How to complete this task
Repeat each entry word for word; the images are not part of the copy.
>>>>
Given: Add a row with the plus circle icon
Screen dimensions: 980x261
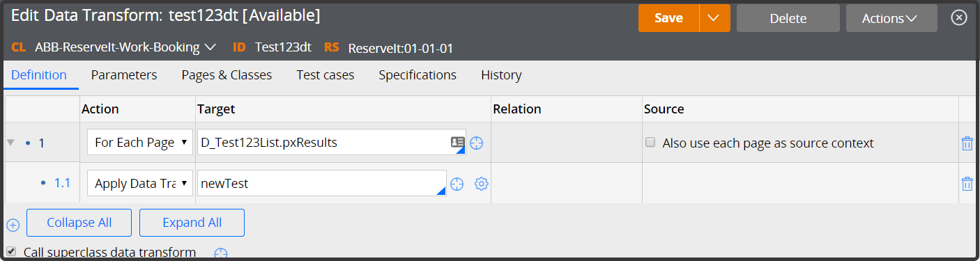Looking at the screenshot, I should (x=13, y=225).
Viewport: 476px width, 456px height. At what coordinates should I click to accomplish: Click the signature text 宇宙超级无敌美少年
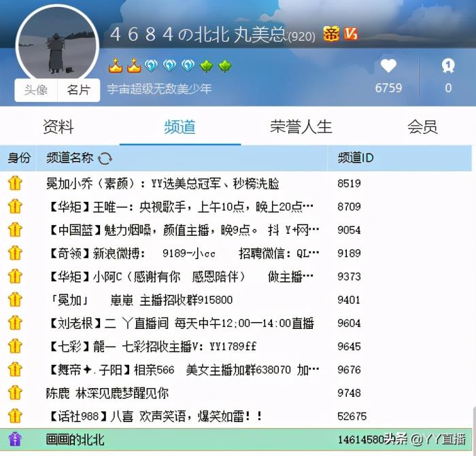159,89
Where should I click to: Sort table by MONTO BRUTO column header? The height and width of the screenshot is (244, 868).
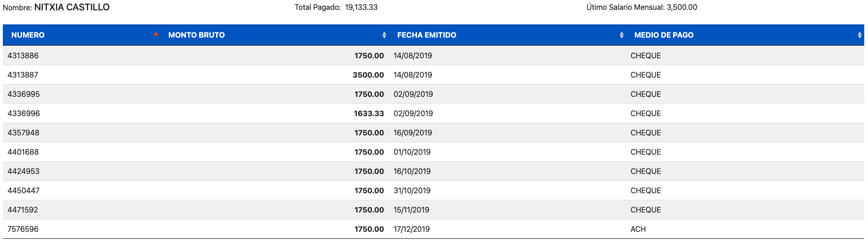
<<<<
Answer for the task
Given: Add a row with the plus circle icon
Screen dimensions: 980x261
Looking at the screenshot, I should (x=13, y=225).
Viewport: 476px width, 456px height. At what coordinates should I click to accomplish: Click the signature text 宇宙超级无敌美少年
159,89
Where should I click to: Sort table by MONTO BRUTO column header? The height and width of the screenshot is (244, 868).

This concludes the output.